Data to use ::

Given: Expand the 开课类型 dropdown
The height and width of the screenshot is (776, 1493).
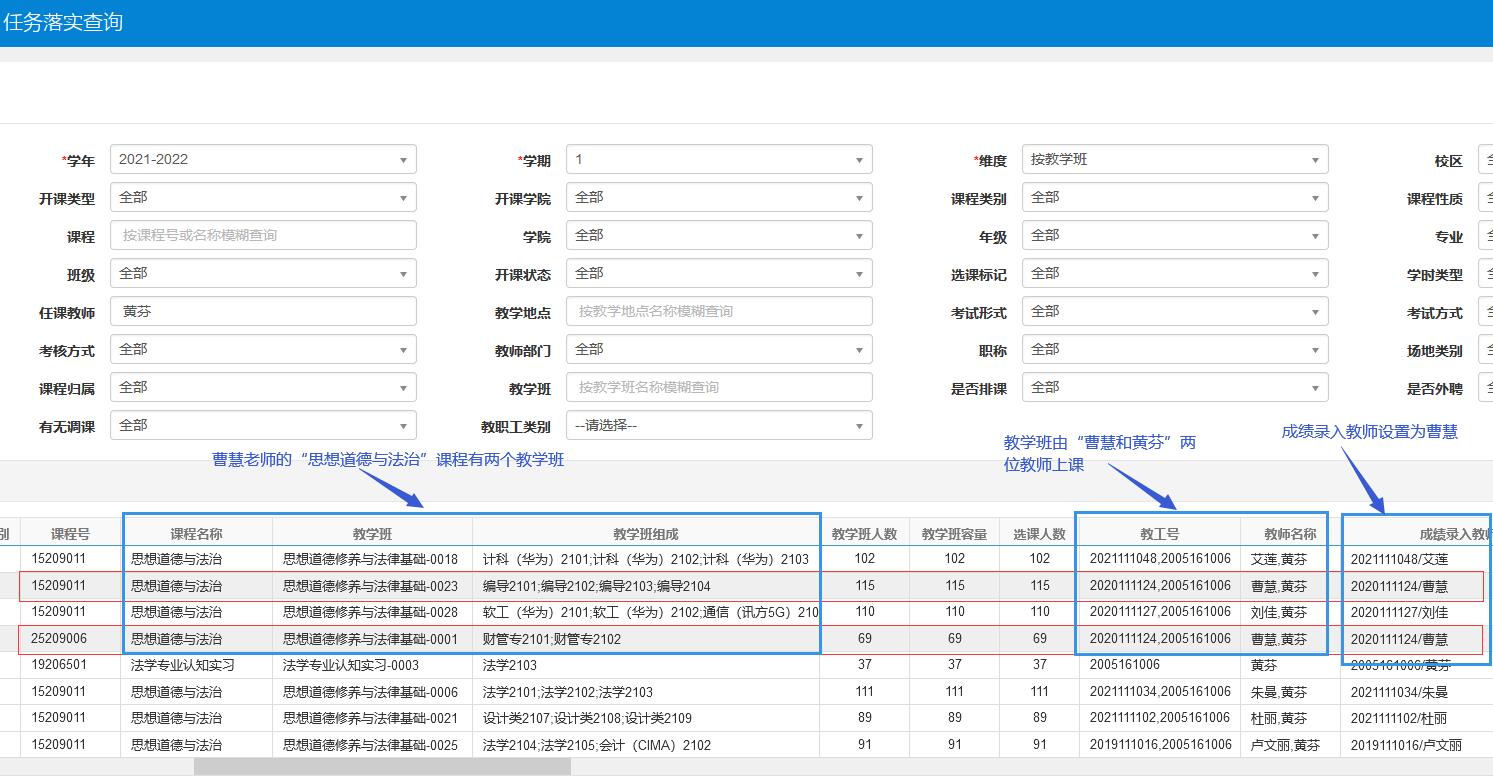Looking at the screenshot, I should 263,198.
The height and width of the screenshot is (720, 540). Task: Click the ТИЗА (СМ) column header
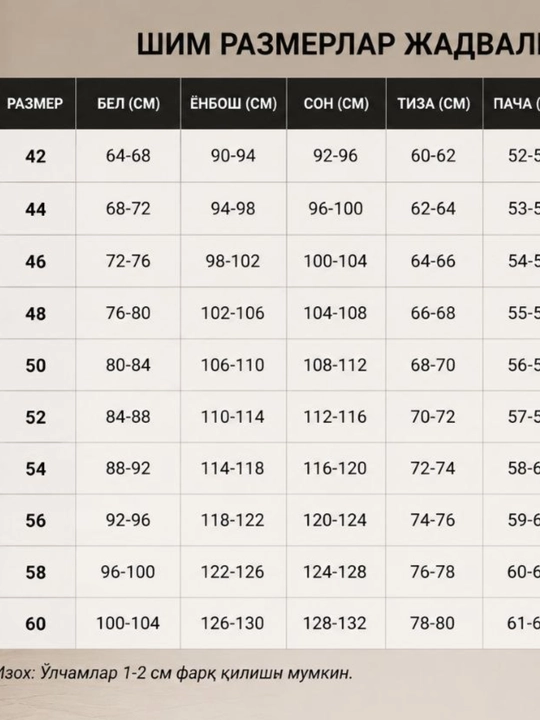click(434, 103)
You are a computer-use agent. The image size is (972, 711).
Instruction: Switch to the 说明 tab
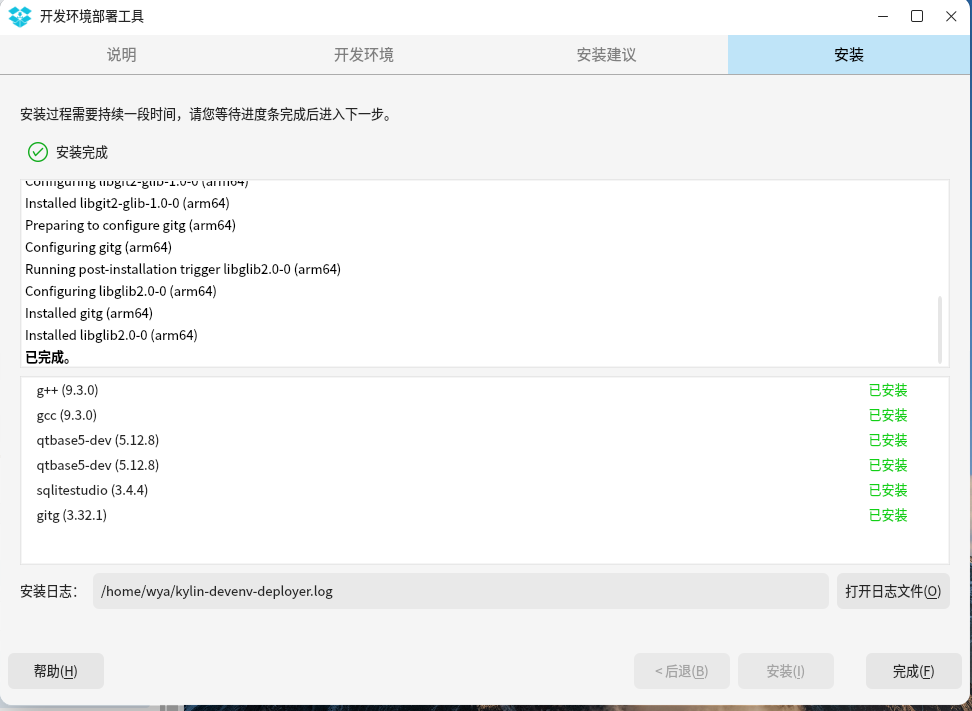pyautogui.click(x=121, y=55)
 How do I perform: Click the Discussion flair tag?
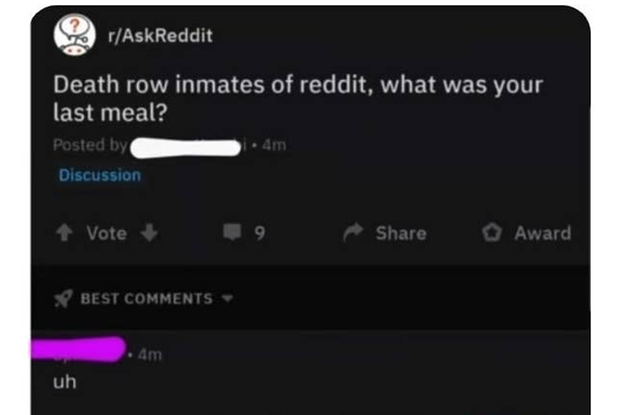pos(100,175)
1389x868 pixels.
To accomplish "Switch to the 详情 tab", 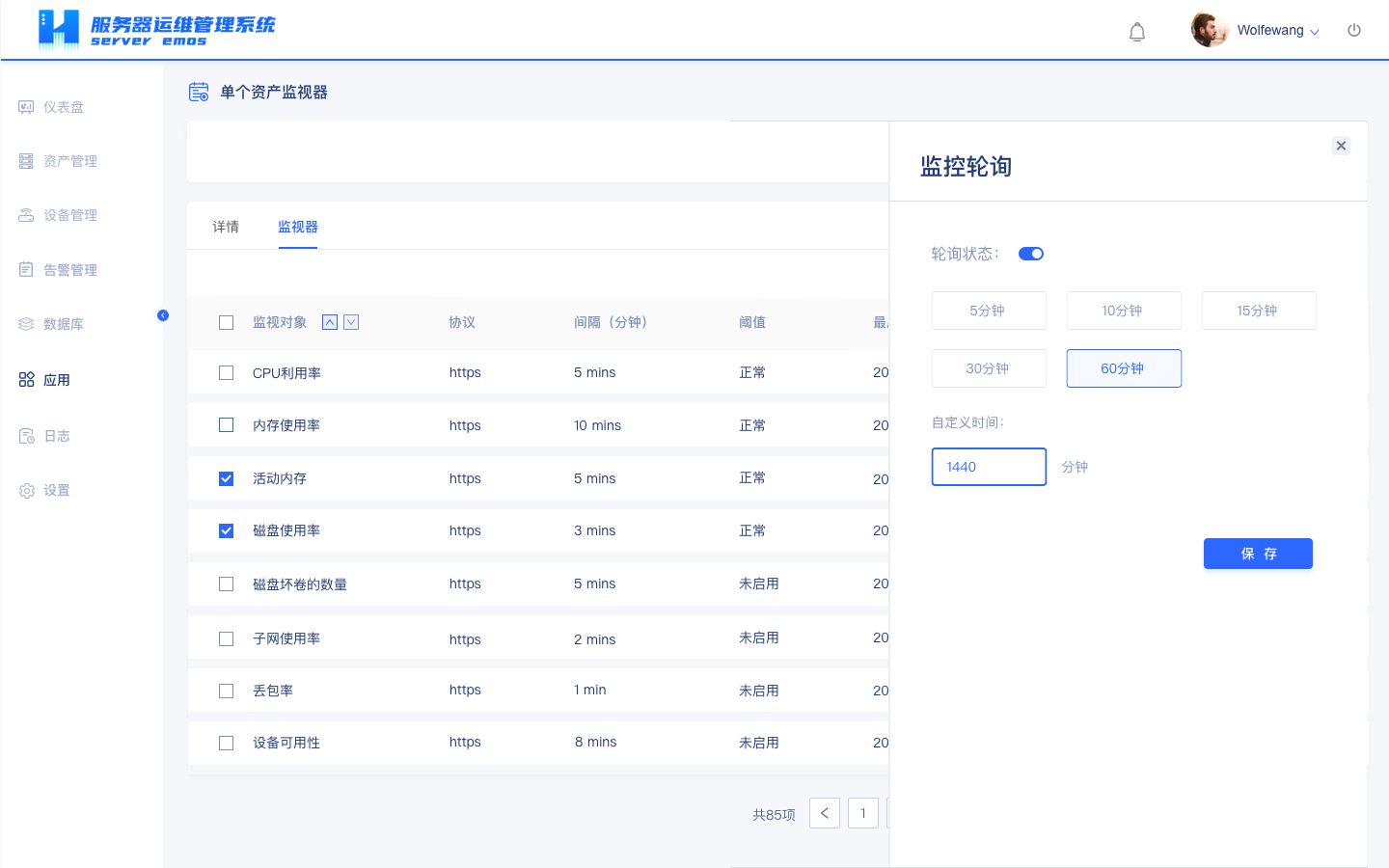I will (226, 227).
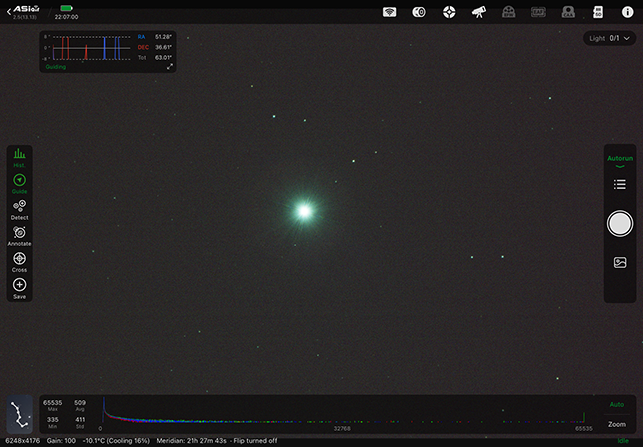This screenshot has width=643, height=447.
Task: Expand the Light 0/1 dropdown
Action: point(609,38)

...

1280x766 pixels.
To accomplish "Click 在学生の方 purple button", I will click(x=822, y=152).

Problem statement ::
From the records above, return exactly the lines running from the one that contains "Given: Expand the 开课类型 dropdown" down to the one that contains "1389x868 pixels.", both included, without any pictures.

Exercise answer ::
Given: Expand the 开课类型 dropdown
The height and width of the screenshot is (776, 1493).
Looking at the screenshot, I should 263,198.
The height and width of the screenshot is (720, 540). Task: Click the ТИЗА (СМ) column header
click(434, 103)
You are a computer-use agent. The image size is (972, 711).
Instruction: Switch to the 说明 tab
pyautogui.click(x=121, y=55)
 How do I perform: Click the Discussion flair tag?
pos(100,175)
1389x868 pixels.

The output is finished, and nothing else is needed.